Вот и Москва; как медленно приближаемы наши желания, говорил себе Родион Тулубьев. В первый же день по приезду, едва отмывшись и сменив «вшивую» поездную одежду, он бродил по центру знакомыми улицами и, наглядевшись, направился к Вепринцевым. Быстро ходить не получалось: задыхался и прихрамывал. На Преображенском валу встретил его монастырский колокол: раз, два, три… В Доме трезвости застал всех: доктора, его дочь и Валентина. Гостя тормошили, не знали куда усадить, чем угостить. Поднялась суматоха. Кастелянша затребовала у кухарки праздничный обед, как-никак «спаситель» ее с хронту живым возвернулся.

Постепенно все разбрелись по своим делам. Женя и Родион остались наедине в столовой доктора. Девушка подпирала рукой голову и пристально разглядывала лицо гостя: изменился, точнее, возмужал, огрубел. Ямочка на подбородке углубилась, утратив детскую милую особенность, сам же подбородок будто окреп. Желваки перекатываются. Волевой бугор скулы. Русые волосы потемнели, или так кажется из-за короткой армейской стрижки. Ему идут узкие усы, правда, добавляют возраста. Смешливые глаза мрачнее, срезающий взгляд. Не личико юноши-десятника; игры со смертью будто опрокинули его лицо. Новое в нем привлекает и настораживает. Словно он стал старше ее лет на десять разом и знает недосягаемое ей. И то знание дает ему право возобладания и признание его правоты. Мало кому так к лицу военная форма.

За окном слышался сердитый баритон коменданта и лай бродячей собаки, которую тот никак не мог выгнать со двора. В форточку свищет, но нет сил встать и прикрыть. В дверях бесшумно появляется и пропадает голова в кудельках, кастелянша любопытствует происходящим. Воздух как будто отяжелел молчанием. Руки бесцельно крутят чашку и фарфор чуть поскрипывает под пальцами. Почему его глаза смеются? Почему смущают ее? Он смотрит чуть исподлобья, чуть уйдя в себя. Они оба ушли в себя, в свои воспоминания друг о друге. Но его взгляд целомудрен, без пошлости и настойчивости взгляда тех, других глаз, которые прежде с любопытством искали ее реакции от нарочного прикосновения ноги под столом.

Родион осторожно вынул чашку из рук Жени, должно быть, опасаясь: расколет, порежется, так впилась… Пальцы его прохладны и настоятельны. Чашка звякает, встает на блюдце. Ее руки могут поспорить в тонкости с фарфором, она знает, что у нее красивые, «музыкальные» руки. Какая чушь в голове, это от смущения. В форточке все тише и тише лай собаки. По-прежнему дует.
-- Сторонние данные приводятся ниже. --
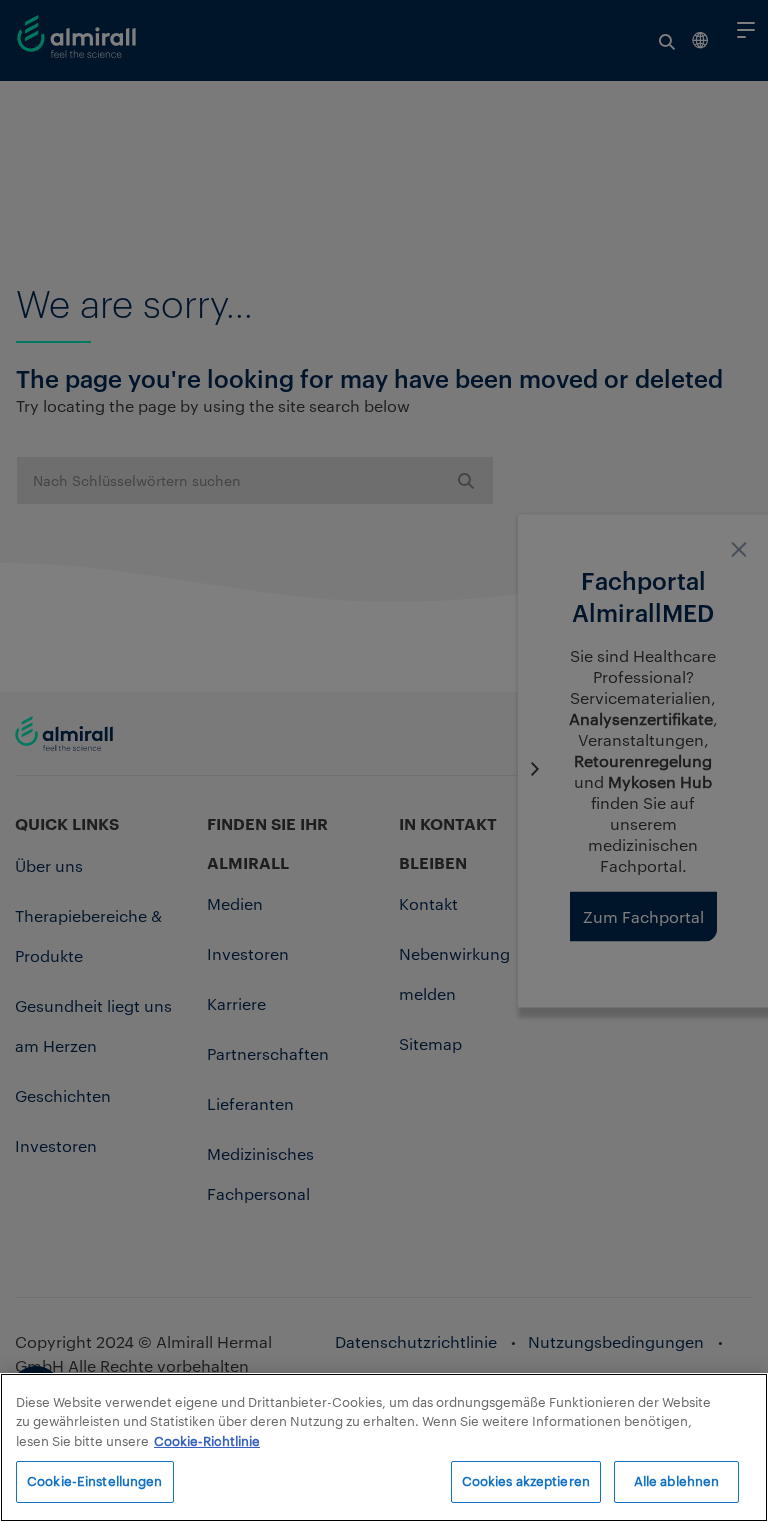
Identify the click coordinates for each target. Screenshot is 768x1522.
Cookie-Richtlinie (207, 1441)
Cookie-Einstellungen (95, 1481)
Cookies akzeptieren (526, 1481)
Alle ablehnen (677, 1481)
Тулубьев тоже оглядывал Женю. Похорошела, локоны ее отросли. Вот она напротив, та – из его сновидений, переходящая из сна в сон. Женщина сдержанная, опасливая, от которой подспудно идет волнующий внутренний жар. Женщина – не пустельга, а создание духовной сосредоточенности. Женщина из тех, каких, встретив, не отпускают. Все так же хороша, чуть серьезнее взгляд. Новая морщинка над бровью в форме чайки, будто жизнь заставляет чаще изумляться. Волосы цвета спелой пшеницы, чуть подобранные лоскутом. Затянувшееся молчание – из тех, что запоминаются крепче разговоров. Надо что-то говорить, интересоваться из вежливости, а не хочется. Хочется снова держать ее пальцы в своих. Но чашка стоит на блюдце.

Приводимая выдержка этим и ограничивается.